With that said – I accidentally rinsed my mouth from the faucet after brushing and thought I was done for. Nothing happened. The Victoria Falls Hotel (it’s a beautiful, high-end property) filters their water supply. But still.
JOHANNESBURG, SOUTH AFRICA
If you’re staying in Brand g’s host hotel, you’re in a good part of town, and there’s really nothing to worry about. But research the neighborhood if you choose a hotel on your own. There are parts of the city that are fairly crime-ridden at night. (During a tour, we drove through the “Beverly Hills” of Joburg, and all the mansions had razor wire rimming their walls.) The city is definitely worth a visit, though, for sights like the Apartheid Museum and a tour of Soweto, the ultra-poor but proud township where Trevor Noah grew up and where 1.2 million people still live.
CAPE TOWN, SOUTH AFRICA
There is really nothing to be cautioned about in Cape Town, other than to be judicious with your use of water in your hotel room (they’ve been having a terrible drought). It’s one of the most beautiful and sophisticated cities in the world. You’ll fall in love with it!
Seriously consider this. You may not be covered under your employer’s medical insurance. My husband and I often travel to Europe without travel insurance; but when you’re traveling to a country whose medical facilities can be second-rate and/or 100 miles away, you want the option to be airlifted if something serious happens. It’s worth it for the peace of mind.
This is a matter of personal taste, but I always change into pajamas for overnight flights, because it’s so much easier to sleep when you don’t have tight, sexy jeans (in my mind, I’m still 28) and such pulling at you. And since you’ll be traveling at LEAST a full day to get there (it’s about 22 hours of flying time from the west coast to Johannesburg, for example), get comfortable. But leave the dinosaur slippers at home.

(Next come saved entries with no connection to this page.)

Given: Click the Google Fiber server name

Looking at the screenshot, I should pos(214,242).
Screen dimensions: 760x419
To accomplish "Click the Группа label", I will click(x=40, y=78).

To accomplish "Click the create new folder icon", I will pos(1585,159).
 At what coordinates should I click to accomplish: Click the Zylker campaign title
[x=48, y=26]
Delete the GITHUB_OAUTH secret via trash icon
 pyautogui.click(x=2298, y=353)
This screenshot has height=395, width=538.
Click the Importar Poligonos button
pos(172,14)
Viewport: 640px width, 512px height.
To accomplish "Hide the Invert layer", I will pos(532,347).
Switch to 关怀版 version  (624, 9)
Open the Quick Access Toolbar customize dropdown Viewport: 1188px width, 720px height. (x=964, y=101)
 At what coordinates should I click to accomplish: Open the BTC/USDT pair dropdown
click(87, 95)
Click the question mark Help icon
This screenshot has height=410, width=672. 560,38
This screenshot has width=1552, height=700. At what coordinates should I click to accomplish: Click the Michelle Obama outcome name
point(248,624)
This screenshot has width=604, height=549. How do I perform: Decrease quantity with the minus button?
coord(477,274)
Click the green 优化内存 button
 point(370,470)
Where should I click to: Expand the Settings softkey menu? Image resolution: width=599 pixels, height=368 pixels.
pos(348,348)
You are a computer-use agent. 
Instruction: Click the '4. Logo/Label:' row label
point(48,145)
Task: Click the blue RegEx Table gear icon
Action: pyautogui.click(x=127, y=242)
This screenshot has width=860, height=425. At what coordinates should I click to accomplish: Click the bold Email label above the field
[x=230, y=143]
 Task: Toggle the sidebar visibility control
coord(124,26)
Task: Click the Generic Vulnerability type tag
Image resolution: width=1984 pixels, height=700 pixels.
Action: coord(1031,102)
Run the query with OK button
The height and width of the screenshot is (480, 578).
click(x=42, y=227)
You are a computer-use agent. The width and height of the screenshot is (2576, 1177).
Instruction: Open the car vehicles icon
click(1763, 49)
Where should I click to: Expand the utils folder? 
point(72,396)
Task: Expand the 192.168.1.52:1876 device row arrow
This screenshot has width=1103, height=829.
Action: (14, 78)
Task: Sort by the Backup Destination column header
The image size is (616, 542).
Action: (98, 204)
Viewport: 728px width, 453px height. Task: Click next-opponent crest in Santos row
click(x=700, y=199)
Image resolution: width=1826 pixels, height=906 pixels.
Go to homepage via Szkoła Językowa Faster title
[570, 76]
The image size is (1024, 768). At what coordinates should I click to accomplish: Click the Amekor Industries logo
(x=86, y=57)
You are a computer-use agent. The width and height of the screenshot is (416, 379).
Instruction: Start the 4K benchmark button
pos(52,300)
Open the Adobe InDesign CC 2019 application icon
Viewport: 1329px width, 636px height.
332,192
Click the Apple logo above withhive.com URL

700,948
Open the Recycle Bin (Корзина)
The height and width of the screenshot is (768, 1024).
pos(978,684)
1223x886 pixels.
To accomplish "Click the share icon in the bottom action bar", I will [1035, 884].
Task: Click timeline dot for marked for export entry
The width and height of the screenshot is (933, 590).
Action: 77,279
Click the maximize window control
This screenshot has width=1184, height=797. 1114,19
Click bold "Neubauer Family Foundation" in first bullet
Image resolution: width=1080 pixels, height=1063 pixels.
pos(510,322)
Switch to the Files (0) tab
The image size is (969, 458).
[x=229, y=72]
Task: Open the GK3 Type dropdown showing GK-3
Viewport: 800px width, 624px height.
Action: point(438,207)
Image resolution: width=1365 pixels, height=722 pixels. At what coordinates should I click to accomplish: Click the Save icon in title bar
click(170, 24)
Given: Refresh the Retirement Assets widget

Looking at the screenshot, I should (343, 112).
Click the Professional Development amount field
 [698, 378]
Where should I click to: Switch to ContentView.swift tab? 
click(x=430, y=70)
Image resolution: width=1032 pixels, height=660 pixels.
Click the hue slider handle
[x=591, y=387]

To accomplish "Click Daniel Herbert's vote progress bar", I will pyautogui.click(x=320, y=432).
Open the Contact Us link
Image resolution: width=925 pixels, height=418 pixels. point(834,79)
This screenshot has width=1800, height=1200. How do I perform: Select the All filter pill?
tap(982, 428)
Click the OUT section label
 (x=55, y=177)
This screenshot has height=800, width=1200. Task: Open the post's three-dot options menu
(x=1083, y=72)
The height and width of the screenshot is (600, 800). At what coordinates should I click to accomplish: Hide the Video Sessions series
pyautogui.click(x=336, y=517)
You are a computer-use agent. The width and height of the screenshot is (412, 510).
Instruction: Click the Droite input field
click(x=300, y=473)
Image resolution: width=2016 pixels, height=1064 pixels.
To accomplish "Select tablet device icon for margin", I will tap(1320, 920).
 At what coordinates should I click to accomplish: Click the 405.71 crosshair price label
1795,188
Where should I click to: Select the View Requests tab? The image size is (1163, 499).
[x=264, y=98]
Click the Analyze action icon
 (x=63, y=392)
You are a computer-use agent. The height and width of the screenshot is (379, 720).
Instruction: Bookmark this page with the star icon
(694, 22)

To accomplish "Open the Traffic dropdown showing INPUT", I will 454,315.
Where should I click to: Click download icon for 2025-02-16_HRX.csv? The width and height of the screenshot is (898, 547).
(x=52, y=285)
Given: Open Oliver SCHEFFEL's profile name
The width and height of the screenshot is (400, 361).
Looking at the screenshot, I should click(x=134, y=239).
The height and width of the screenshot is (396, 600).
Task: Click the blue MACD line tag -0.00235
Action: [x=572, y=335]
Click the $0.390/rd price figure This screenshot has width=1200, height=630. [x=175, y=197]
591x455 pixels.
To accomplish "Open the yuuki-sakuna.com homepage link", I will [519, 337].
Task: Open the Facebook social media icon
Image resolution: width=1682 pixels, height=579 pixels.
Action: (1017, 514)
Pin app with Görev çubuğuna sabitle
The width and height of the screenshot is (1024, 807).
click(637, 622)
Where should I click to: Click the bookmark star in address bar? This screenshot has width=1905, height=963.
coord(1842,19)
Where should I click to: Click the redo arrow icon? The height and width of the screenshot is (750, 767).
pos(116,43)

As you can see, traveling to Africa takes a little more prep work than a jaunt to Europe. But trust me, it is worth every moment and dollar of it, because you’ll have experiences you cannot replicate anywhere else on the planet.
And being able to drop bombs like, “When we were on safari” while your friends mentally imagine you being crushed under a boulder – who can put a price on that?